On Mon, Jul 27, 2015 at 2:10 PM, Tim Peters <tim.peters@gmail.com> wrote:
Guido will never allow any aspect of "leap seconds" into the core,

really? that is a shame (and odd) -- it's a trick, because we don't know what leap seconds will be needed in the future, but other than that, it's not really any different than leap years, and required for "proper" conversion to/from calendar description of time (at least for UTC, the GPS folks have their own ideas about all this).

But leap seconds are the big red herring -- darn few people need them! It's pretty rare, indeed, to be expressing your time in gregorian dates, and also care about accuracy down to the seconds over centuries....

> 2. If you're only working in a single timezone that's defined as UTC
> or a fixed offset from UTC, naive arithmetic is basically all there
> is.


and remarkably useful!
> 5. The problems all arise *only* with timezones whose UTC offset
> varies depending on the actual time (e.g., timezones that include the
> transition to DST and back).


which is a good reason to "store" your datetime in UTC, and do all the math there.
> Are we OK to this point? This much comprises what I would class as a
> "naive" (i.e. 99% of the population ;-)) understanding of datetimes.
> The stdlib datetime module handles naive datetime values, and
> fixed-offset timezones, fine, as far as I can see.
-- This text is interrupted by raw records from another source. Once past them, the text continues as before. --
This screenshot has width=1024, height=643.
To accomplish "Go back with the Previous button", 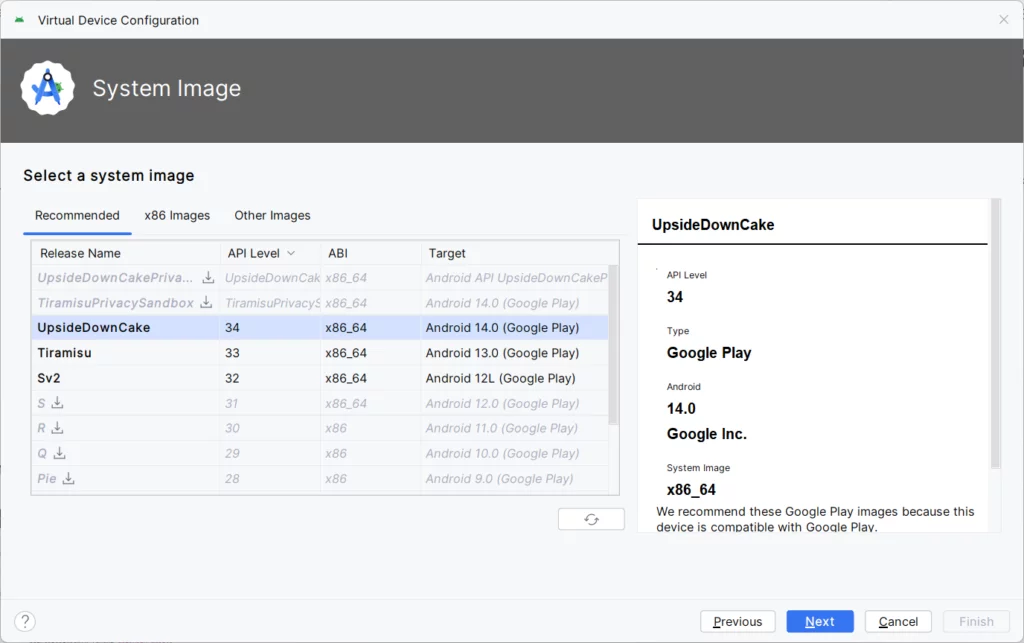I will click(737, 621).
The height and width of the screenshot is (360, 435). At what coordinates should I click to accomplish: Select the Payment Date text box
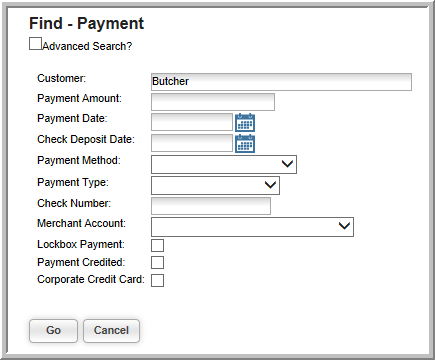(192, 122)
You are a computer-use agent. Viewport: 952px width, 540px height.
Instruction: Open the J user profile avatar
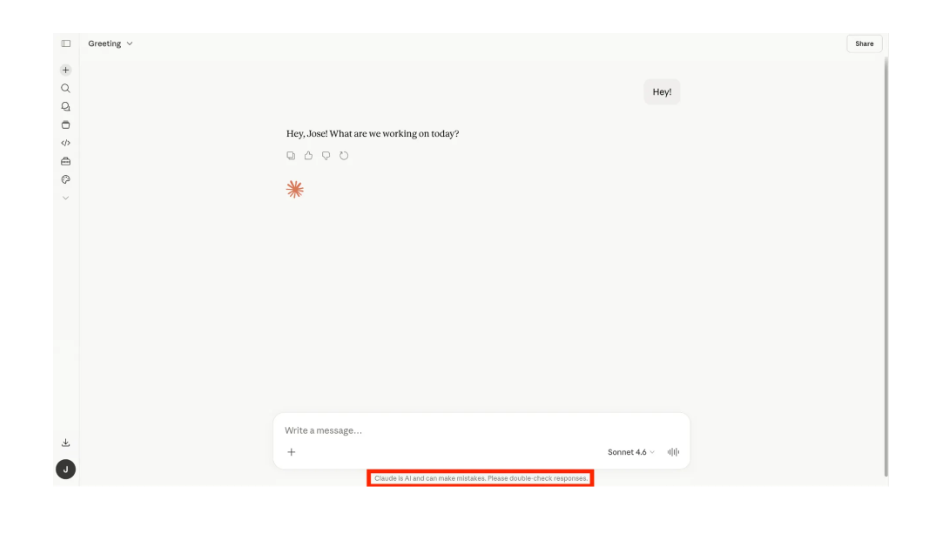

It ignores the possibility called #3 above (that some bureaucrat
changed the name of a fixed-offset time zone despite that the offset
didn't change).

Should the code ever care about a time zone's name? it seems that two tzinfo objects should only be considered the same if they ar the same instance. period. so not sure what the real issue is with (3)

> 2. Arithmetic within a complex timezone. Theoretically, this is simple
> enough (convert to UTC, do the calculation naively, and convert back).
> But in practice, that approach doesn't always match user expectations.

what reasonable expectation does this not match?
> So you have 2 mutually incompatible semantic options - 1 day after 4pm
> is 3pm the following day, or adding 1 day adds 25 hours - either is a
> viable choice, and either will confuse *some* set of users. This, I
> think, is the one where all the debate is occurring, and the one that
> makes my head explode.

This is what I"ve been calling (is there a standard name for it?) a Calendar operation:

" this time the next day" -- that could be 23, 24, or 25 hours, if you are bridging a DST transition -- but that kind of operation should not be in the stdlib -- unless, of course, an entire "work with calendar time" lib is added -- but that's a whole other story.

for a datetime.timedelta -- a day is 24 hours is a day. period, always.

So you can compute "one day from now", which is the same as "24 hours from now" or 1440 minutes from now, or ...., but you can't compute "this time tomorrow" -- not with a timedelta, anyway.

Python picked one to make dead easy
("naive"), and intended to make the other _possible_ via longer-winded
(but conceptually straightforward) code.

exactly -- you can extract the year, month, day -- add one to the day, and then go back. But then you'll need to do all the "30 days hath September" stuff - and leap years, and ...

which is why all that is another ball of wax. And by the way -- doesn't dateutil have all that?

>  datetime gave us
> a richer timedelta object and hence has extra problems.

it's only a little richer, and doesn't really add problems, just doesn't solve some common problems...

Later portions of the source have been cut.